╭──

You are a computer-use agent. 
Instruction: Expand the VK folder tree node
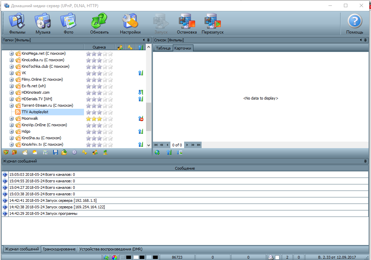click(11, 73)
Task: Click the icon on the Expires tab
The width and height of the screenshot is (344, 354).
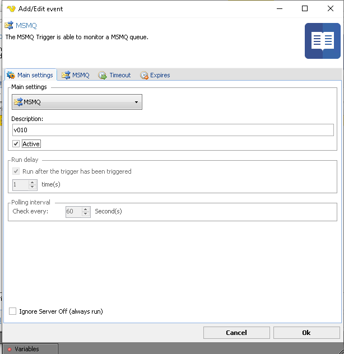Action: [144, 75]
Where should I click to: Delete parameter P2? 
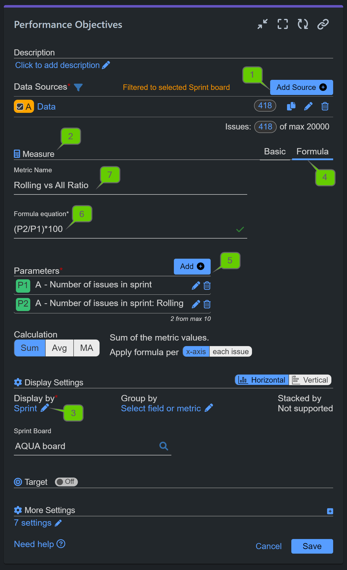[x=207, y=304]
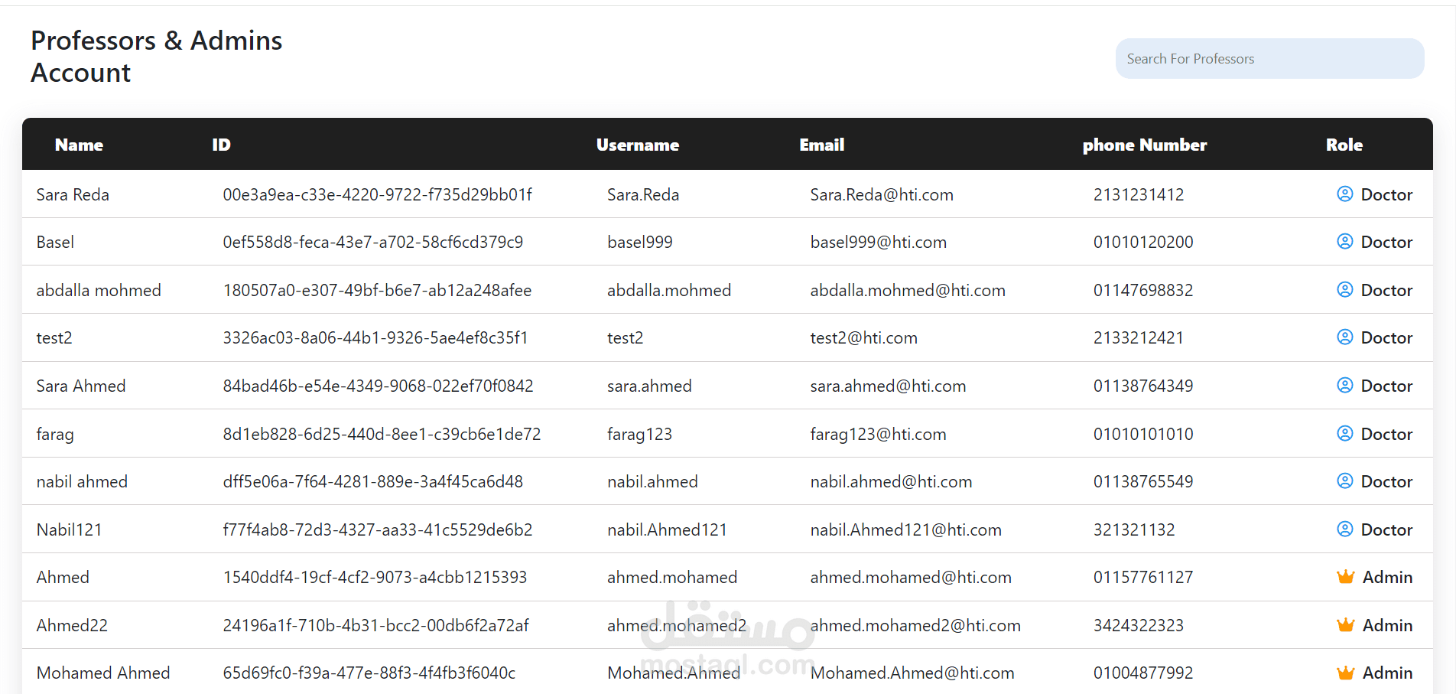Click the basel999@hti.com email address

[x=878, y=242]
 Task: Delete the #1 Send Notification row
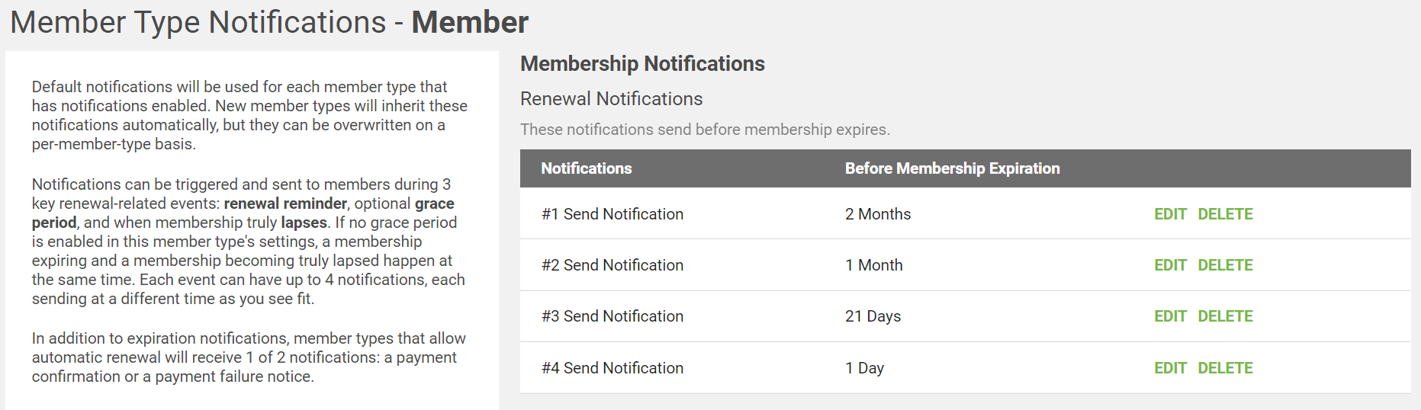pyautogui.click(x=1225, y=214)
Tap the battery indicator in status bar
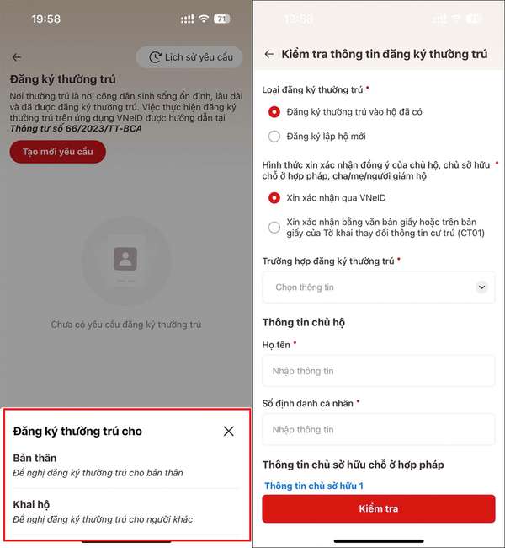 point(222,19)
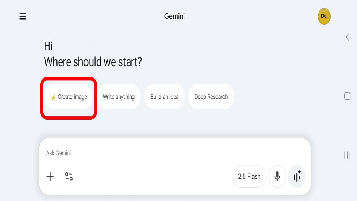Click the Gemini title at the top
357x201 pixels.
tap(174, 16)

╰──

**What you will do**:
Arrange every line of the material above into a numbered list, omitting blank lines and the pictures.

**Reply**:
1. You are a computer-use agent. 
2. Instruction: Expand the VK folder tree node
3. click(11, 73)
4. Task: Click the icon on the Expires tab
5. The width and height of the screenshot is (344, 354).
6. Action: [144, 75]
7. Where should I click to: Delete parameter P2? 
8. [x=207, y=304]
9. Click the basel999@hti.com email address
10. [x=878, y=242]
11.  Task: Delete the #1 Send Notification row
12. pyautogui.click(x=1225, y=214)
13. Tap the battery indicator in status bar
14.  point(222,19)
15. Click the Gemini title at the top
16. 357x201 pixels.
17. tap(174, 16)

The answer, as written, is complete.